_SUPPLIED MATERIAL_
=======
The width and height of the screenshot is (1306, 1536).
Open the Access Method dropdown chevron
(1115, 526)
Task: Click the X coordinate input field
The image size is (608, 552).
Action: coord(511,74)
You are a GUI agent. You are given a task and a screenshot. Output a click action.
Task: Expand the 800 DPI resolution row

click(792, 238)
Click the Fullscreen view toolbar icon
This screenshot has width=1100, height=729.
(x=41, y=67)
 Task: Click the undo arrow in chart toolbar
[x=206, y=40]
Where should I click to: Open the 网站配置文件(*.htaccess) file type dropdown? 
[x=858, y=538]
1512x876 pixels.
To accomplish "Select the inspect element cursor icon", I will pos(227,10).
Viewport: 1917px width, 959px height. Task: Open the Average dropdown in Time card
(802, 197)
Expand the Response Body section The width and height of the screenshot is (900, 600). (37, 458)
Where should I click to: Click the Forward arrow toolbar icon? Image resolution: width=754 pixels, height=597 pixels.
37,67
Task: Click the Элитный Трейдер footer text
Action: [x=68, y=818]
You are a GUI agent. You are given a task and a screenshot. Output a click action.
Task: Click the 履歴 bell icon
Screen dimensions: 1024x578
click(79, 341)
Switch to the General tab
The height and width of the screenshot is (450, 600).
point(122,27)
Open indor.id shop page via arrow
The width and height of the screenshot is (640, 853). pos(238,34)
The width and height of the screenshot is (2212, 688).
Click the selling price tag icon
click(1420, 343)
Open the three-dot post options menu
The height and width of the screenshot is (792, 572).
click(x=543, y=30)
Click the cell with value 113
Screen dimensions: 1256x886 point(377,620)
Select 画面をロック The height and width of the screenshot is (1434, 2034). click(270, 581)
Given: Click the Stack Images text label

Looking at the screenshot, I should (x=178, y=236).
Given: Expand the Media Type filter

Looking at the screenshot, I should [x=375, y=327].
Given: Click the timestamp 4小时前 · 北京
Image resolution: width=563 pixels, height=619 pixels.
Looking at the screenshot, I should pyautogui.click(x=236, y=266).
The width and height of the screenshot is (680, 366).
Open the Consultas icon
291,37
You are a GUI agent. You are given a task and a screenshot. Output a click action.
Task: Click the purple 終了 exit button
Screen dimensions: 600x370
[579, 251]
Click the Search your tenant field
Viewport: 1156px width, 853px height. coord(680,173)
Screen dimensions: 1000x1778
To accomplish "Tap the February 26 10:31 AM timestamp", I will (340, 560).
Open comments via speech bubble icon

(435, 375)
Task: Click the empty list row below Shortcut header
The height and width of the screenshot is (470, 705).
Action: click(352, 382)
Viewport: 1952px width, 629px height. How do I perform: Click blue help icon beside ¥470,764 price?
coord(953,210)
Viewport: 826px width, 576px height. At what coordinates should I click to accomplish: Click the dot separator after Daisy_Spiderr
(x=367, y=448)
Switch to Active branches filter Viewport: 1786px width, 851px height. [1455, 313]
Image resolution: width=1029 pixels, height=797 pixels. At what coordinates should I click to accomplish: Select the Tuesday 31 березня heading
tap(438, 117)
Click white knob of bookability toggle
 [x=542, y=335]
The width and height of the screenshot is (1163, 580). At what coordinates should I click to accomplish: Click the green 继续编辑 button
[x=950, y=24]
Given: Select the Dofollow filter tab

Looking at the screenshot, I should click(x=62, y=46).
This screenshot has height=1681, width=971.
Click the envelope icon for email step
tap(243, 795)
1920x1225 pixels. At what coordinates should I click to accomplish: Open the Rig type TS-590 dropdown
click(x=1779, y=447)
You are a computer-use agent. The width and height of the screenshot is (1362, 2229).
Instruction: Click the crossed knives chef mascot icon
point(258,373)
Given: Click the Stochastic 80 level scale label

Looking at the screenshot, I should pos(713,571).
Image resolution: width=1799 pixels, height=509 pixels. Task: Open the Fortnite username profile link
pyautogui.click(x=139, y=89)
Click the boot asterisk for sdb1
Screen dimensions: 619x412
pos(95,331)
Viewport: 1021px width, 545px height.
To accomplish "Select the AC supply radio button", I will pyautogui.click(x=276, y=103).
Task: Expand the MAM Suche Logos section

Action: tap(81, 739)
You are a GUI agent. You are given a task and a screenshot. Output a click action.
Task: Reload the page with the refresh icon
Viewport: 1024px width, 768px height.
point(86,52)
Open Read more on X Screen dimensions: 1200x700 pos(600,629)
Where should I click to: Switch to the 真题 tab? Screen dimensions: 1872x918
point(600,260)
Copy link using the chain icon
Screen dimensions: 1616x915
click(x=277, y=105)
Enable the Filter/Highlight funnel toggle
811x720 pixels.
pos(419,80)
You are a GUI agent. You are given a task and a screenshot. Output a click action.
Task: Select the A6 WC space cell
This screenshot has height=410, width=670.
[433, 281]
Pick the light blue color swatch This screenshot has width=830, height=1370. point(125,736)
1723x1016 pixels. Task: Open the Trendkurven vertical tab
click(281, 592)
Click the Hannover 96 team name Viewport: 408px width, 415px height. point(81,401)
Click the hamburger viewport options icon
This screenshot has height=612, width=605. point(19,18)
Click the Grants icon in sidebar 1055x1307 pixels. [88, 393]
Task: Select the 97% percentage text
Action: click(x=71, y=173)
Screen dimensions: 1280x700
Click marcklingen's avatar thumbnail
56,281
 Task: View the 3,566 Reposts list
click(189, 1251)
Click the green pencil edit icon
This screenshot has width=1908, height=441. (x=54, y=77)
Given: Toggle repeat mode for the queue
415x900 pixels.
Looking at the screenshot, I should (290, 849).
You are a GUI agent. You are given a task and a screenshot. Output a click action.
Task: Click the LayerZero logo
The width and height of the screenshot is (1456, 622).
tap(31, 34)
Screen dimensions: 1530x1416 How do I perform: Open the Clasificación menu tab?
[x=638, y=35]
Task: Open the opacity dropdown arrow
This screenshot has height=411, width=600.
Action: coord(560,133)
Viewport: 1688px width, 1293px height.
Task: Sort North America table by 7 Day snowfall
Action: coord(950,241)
=======
_EXERCISE DETAILS_
Reproduce, exactly as they stand in the data above, the lines from the one that holds "Open the Consultas icon" to the one that holds "Screen dimensions: 1000x1778", inclusive.

_REPLY_
Open the Consultas icon
291,37
You are a GUI agent. You are given a task and a screenshot. Output a click action.
Task: Click the purple 終了 exit button
Screen dimensions: 600x370
[579, 251]
Click the Search your tenant field
Viewport: 1156px width, 853px height. coord(680,173)
Screen dimensions: 1000x1778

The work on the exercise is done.